In previously classified British government documents released to the court in a detainee-torture trial taking place in London this week, officers commanding the 3,000-soldier British force in Helmand province in southern Afghanistan from 2006 through 2008 chronicle several serious allegations of torture. They also admit no knowledge of the whereabouts of the some of the detainees they've handed to the Afghans.
The court Tuesday heard of documentation, drawn from military files, relating to six known cases in which Afghan captives handed by British forces to the Afghan National Directorate of Security (NDS) prisons, including one in Canada's military jurisdiction in Kandahar, are said to have been tortured using electric shocks, beatings with wires, whips and metal rods, sleep deprivation and cuts, between early 2007 and late 2008.
The lawyers, representing human-rights groups and drawing on thousands of pages of classified British military documents, are seeking a judicial review of British detainee policy. Unlike Canada, the British military must follow domestic human-rights laws, which require safe treatment of prisoners in foreign countries.
The British detainee-torture scandal unleashed by this trial appears to follow a similar timeline and set of circumstances to the claims made by Canadian officials about treatment of prisoners in Kandahar: By 2007, it was allegedly apparent that detainees were being routinely tortured, but the handovers continued with little apparent scrutiny. One document shows a captured fighter being transferred to the NDS on Jan. 15, 2010, after Britain had declared a moratorium on such practices.
While the British government documents released to the court are redacted at the government's request, the censorship is not as heavy as that applied to Canadian documents released by Ottawa and most details other than proper names are unconcealed.
As a result, the court heard gruesome details from half a dozen cases of torture at the hands of the NDS. In one of them, identified only as "Prisoner D," the detainee was reportedly electrocuted while blindfolded and beaten on two occasions with the butt of a rifle while being held at a secretive NDS detention centre in Kandahar province, a region which was under Canadian command.
Lawyers for the British Secretary of Defence are arguing that proper care was taken to insure that detainees were not mistreated.
In a sequence of internal British military memos that will become part of testimony later in the trial, British officials expressed worry about torture claims made by prisoners as early as June 29, 2007, apparently out of concern that the Canadian detainee-torture scandal could spread to their command.
A Colonel Cole of the legal department of Helmand headquarters warned his fellow officers in a memo: "It would be too easy to ignore these warning signs, only to find that detainees previously held by UK have been mistreated whilst in Afg[han]hands.
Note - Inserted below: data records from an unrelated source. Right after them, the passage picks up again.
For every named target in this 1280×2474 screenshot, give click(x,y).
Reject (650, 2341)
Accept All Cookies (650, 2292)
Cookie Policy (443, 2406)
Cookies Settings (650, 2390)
The fallout of that, as we have seen from Canada's experience, would at best be unwelcome."
This is an apparent reference to Globe and Mail articles, published earlier in 2007, which revealed widespread torture of detainees and were the subject of much discussion in NATO countries.
That memo is followed by one from Provost Marshal Major M.B. Holliday who worries that "the NDS are being so cagey about things … my concern is 'what have they got to hide?' - I think we need to follow this up as soon as possible."
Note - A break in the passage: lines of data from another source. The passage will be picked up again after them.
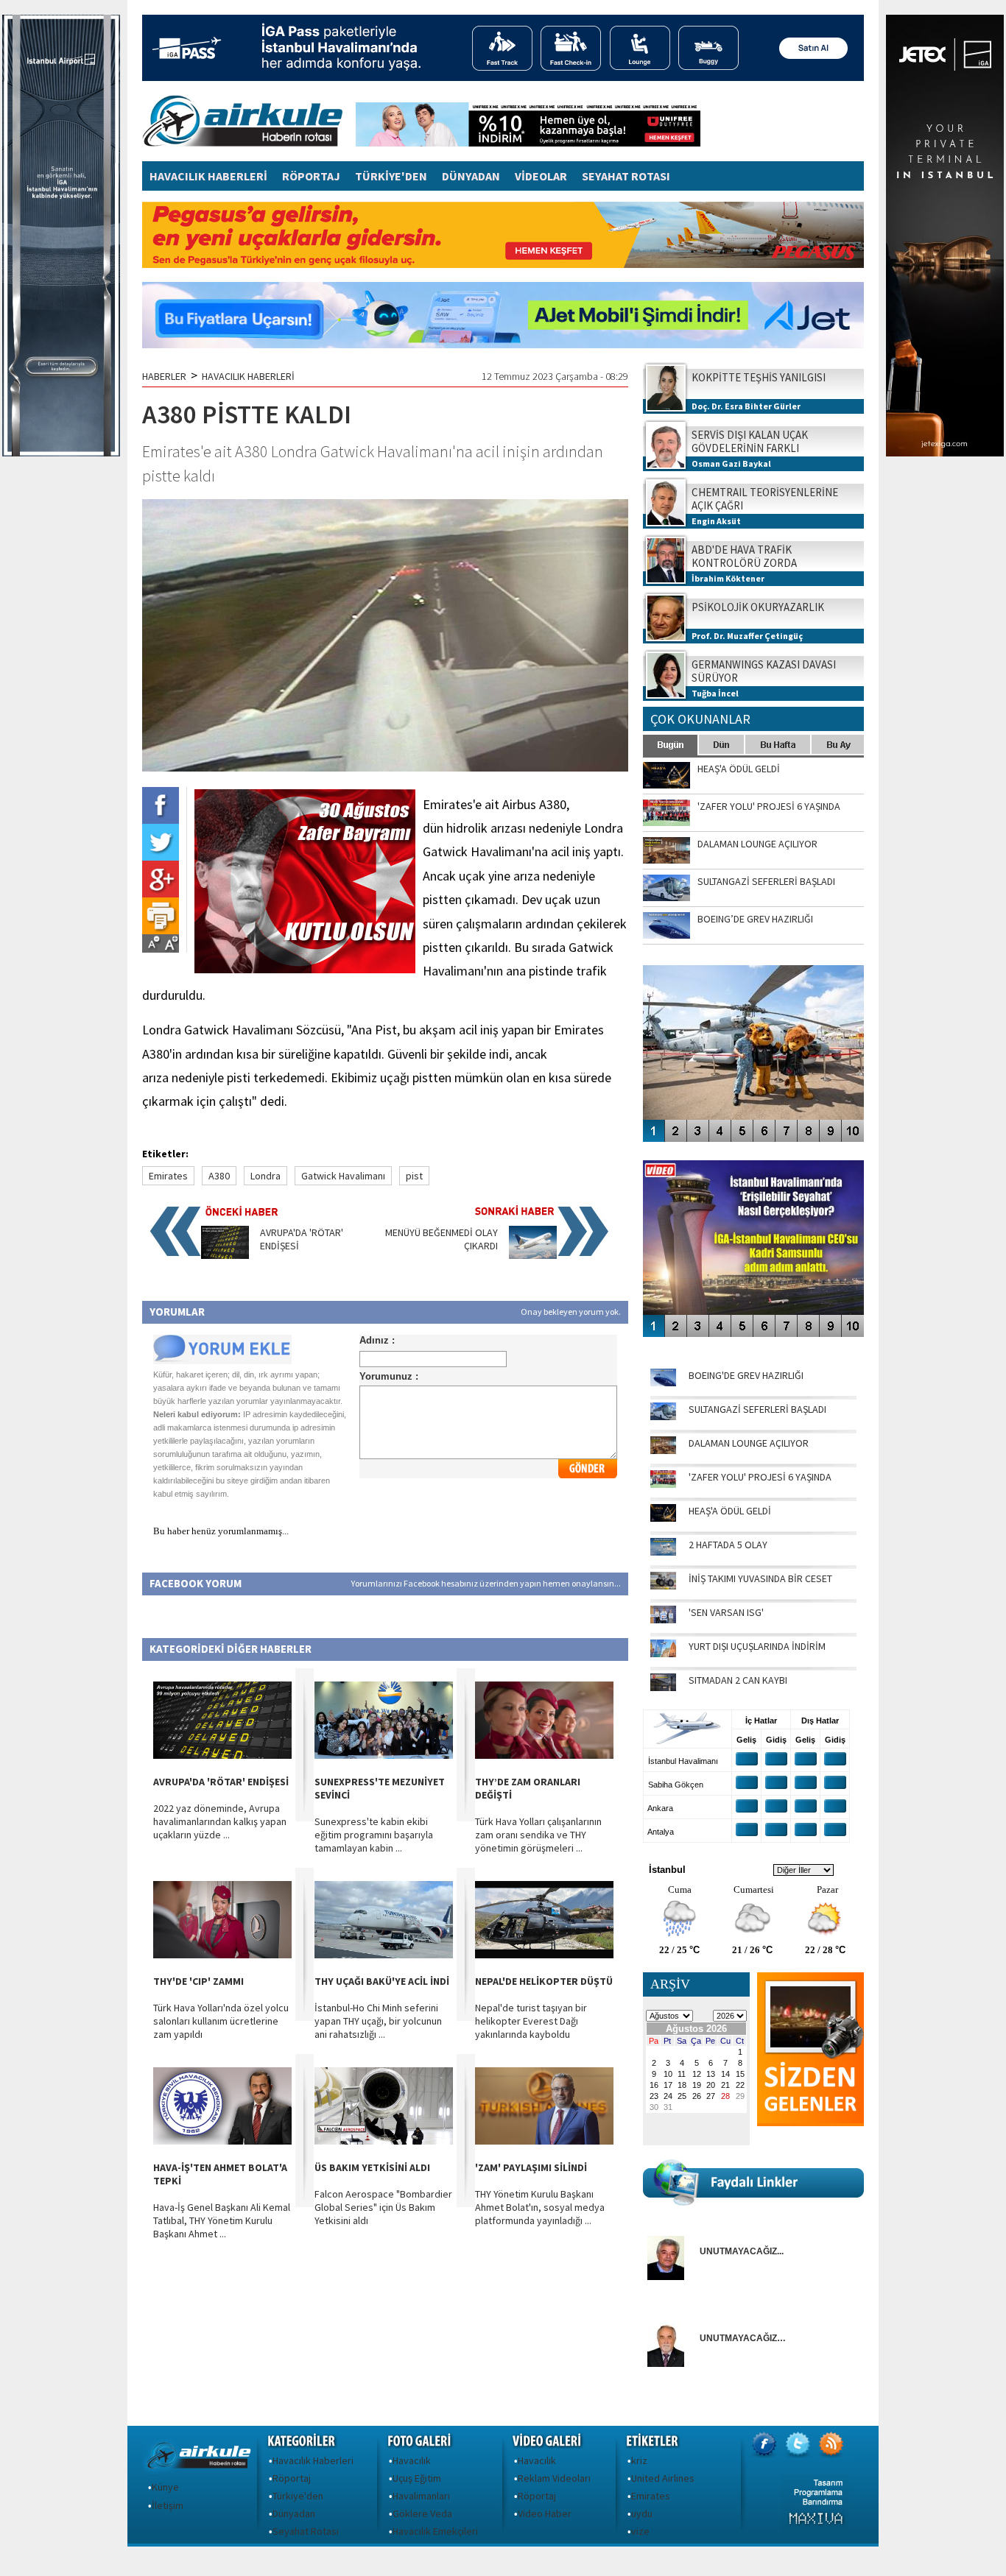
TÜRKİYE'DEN (391, 176)
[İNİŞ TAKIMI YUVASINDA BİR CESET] (663, 1585)
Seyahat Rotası (305, 2531)
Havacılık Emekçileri (435, 2531)
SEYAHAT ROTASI (626, 176)
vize (640, 2531)
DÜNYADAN (471, 176)
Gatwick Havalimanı (343, 1175)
At this point, the British military had repeatedly pledged to keep track of the treatment of all captives turned over to Afghan hands, to monitor their condition and ensure that no torture was taking place. But the subsequent memos show that they were unable even to find out where their captives had been taken.
Sergeant D.J. Ware said he had tried three times to talk with an NDS commander about the treatment of detainees.
"He has confirmed that [redacted]are in NDS custody along with [redacted]but will not disclose their status (ie awaiting custody, awaiting sentence etc.), will not allow us to visit them and he will not tell me where they are being detained. He will only discuss this further in person at his NDS compound but will not disclose where this is!"
There is no sign that the officer was ever able to locate the prisoners. And one of the torture cases documented in court Tuesday claims that the detainee "was never seen again," and a lawyer with knowledge of the case said the detainee had been killed while in custody.
Worries about the torture of detainees appear to have been a major concern of the British as early as September, 2006, near the beginning of the Canadian and British military operations in the south, when a memo from military lawyers describes efforts to have a NATO-monitored prison facility opened and run in order to get the NDS out of the detainee-handling chain.
"Detention will be a contentious issue," it says, and warns that the scandals in Guantanamo Bay and in Abu Ghraib, Iraq are likely to draw attention to detainee cases.
The memo says that a desirable option would be to build a facility in an unused building in Kandahar, but it says that the "proposal is meeting resistance from the Canadians and the Dutch," who do not want to develop a prison in the former U.S. military building. Documents released in the Canadian detainee case have shown that Canada repeatedly avoided building a detention facility, despite requests from several countries and branches of the Afghan government.